Clinical trials: can technology solve the problem of low recruitment?BMJ 2011; 342 doi: https://doi.org/10.1136/bmj.d3662 (Published 14 June 2011) Cite this as: BMJ 2011;342:d3662
All doctors depend on people who volunteer to participate in research. So do all patients. Without the volunteers, there could be almost no research, and without the research, how could anyone know which treatments are safe, let alone effective?
But researchers often struggle to recruit volunteers. As anyone who has tried to recruit patients to a clinical trial will know, you approach 100 and randomise perhaps 10, if you are lucky. This difficulty is prompting thought on what can be done to increase participation, and whether the public should be encouraged to see clinical research differently.
“Recruitment is probably the biggest challenge that clinical trialists face,” said Shaun Treweek, senior lecturer at the University of Dundee and assistant director of the Tayside Clinical Trials Unit.
“Difficulties with recruitment are very, very common, and some trials are just kicked into touch because they cannot recruit,” he added. “If you feel that there are areas where we should be doing more trials—and I do—then that needs even more people, and trialists are already struggling.”

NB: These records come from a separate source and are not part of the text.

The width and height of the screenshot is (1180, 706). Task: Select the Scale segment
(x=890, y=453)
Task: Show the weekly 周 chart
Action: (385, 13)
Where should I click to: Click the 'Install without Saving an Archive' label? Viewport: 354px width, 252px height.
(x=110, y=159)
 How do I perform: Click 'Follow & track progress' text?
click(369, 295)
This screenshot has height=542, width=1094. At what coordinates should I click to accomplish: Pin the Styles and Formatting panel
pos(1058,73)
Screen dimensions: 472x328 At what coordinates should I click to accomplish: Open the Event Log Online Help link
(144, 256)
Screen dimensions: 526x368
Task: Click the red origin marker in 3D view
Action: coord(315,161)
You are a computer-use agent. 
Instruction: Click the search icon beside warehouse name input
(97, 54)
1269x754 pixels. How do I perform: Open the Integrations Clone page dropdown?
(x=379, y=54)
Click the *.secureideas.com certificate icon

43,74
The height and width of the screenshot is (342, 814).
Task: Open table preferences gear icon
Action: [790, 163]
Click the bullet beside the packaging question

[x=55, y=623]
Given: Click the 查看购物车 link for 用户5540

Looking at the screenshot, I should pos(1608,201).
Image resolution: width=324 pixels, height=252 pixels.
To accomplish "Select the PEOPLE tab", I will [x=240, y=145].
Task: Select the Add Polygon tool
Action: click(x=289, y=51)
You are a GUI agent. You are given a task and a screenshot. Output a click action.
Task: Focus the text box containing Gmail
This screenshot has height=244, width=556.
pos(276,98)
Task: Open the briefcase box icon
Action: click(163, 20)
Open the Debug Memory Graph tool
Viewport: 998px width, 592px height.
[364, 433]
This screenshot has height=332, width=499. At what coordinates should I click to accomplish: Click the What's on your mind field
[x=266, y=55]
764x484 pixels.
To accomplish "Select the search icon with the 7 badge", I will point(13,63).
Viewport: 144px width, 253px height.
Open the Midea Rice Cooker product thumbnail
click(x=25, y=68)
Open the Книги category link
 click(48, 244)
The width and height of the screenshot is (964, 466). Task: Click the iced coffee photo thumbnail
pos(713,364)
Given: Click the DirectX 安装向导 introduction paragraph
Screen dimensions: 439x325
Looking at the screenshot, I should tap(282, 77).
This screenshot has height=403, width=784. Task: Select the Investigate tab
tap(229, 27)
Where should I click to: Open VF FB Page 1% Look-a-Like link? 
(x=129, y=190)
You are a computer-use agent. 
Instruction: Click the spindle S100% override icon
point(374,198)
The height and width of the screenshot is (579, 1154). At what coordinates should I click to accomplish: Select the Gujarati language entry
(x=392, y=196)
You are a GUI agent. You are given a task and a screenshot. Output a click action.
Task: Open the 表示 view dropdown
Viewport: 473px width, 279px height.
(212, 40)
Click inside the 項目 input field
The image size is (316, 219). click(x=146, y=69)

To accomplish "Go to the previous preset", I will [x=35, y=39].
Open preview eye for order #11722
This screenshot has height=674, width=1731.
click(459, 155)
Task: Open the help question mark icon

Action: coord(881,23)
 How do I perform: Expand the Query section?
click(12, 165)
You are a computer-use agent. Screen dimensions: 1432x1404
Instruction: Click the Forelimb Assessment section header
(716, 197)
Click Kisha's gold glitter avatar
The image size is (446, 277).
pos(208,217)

A 2007 study of 114 multicentre trials funded by the UK’s Medical Research Council and Health Technology Assessment programme found that only a third kept up with their planned recruitment schedule.1
Recruitment problems don’t only mean more work and greater costs. Studies that don’t get enough volunteers might not record enough events to show a benefit, or detriment, while studies that miss “hard to recruit” patient groups generate results that are difficult to apply in real life.
Ethnic minorities are often poorly represented in published clinical trials.2 But Tom MacDonald, professor of clinical pharmacology and head of the University of Dundee’s Medicines Monitoring Unit, is keen to note other imbalances.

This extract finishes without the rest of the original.